Experian's corporate headquarters is in Dublin, Ireland. It's stock trades on the London Stock Exchange and is trading over 300% higher than it was in March 2009. Their website states: We are the leading global information services company, providing data and analytical tools to our clients around the world. We help businesses to manage credit risk, prevent fraud, target marketing offers and automate decision making. Again, their words not mine, their primary focus is on helping businesses, not consumers.
TransUnion is owned by, wait for it, Goldman Sachs. They were purchased for $3 billion in 2012. Since they are privately held, charts and data are a bit more difficult to come by.
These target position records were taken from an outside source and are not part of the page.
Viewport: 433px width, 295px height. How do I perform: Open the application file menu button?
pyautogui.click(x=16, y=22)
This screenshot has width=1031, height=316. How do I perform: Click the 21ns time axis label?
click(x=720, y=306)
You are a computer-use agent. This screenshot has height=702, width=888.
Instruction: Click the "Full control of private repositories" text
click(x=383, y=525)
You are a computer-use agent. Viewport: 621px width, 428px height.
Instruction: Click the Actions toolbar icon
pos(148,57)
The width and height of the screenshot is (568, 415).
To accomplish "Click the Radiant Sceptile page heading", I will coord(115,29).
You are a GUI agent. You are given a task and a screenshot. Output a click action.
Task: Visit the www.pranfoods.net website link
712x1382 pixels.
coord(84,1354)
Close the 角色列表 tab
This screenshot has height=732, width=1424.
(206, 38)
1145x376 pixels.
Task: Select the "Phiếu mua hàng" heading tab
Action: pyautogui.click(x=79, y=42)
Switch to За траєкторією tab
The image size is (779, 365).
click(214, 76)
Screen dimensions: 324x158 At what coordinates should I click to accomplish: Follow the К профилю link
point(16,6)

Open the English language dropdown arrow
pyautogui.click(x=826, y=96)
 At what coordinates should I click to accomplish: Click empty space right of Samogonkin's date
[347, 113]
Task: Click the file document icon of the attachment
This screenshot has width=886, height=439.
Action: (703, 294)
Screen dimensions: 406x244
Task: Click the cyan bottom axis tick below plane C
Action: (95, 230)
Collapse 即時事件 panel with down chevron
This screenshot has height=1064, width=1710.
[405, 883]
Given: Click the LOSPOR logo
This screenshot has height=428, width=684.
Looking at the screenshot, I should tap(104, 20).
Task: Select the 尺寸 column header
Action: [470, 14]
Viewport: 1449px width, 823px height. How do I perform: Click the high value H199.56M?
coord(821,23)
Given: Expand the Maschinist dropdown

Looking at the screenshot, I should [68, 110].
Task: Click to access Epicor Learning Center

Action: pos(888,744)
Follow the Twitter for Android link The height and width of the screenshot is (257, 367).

Although they did report nearly a 14% increase in revenue from Q3 of 2013 to Q3 of 2014. I'd say that's pretty solid.
As a financial expert, I would say it makes a tremendous amount of sense to be debt free. The fewer debt payments you have, the fewer monthly obligations exist. I don't really care about your credit, because my goal is for you to not have debt. Getting caught up in the score game only serves the bureaus desire to put you into debt.
I have never heard a single person say "I wish would have just borrowed money." Yet, I have heard several thousand people express their regret from borrowing. You don't have to borrow money. You don't have to be good at borrowing money. Don't accept the punch card.
The fact is that credit bureaus gather your data without your permission, then sell it to people trying to lend you money. All those pre-approved credit card offers you get in the mail? The information used to extend those credit offers is sold to banks without your permission. It's like if there was an agency that gathered information about your health, and then sold the information about your struggles to Twinkie manufactures. My favorite part of all of this? When the credit bureaus sell identity theft protection products to consumers to protect data they never gave the bureaus permission to gather.
I'll leave you two last statements to complete and evaluate on your own:
So is the aim good credit? Or is the aim debt?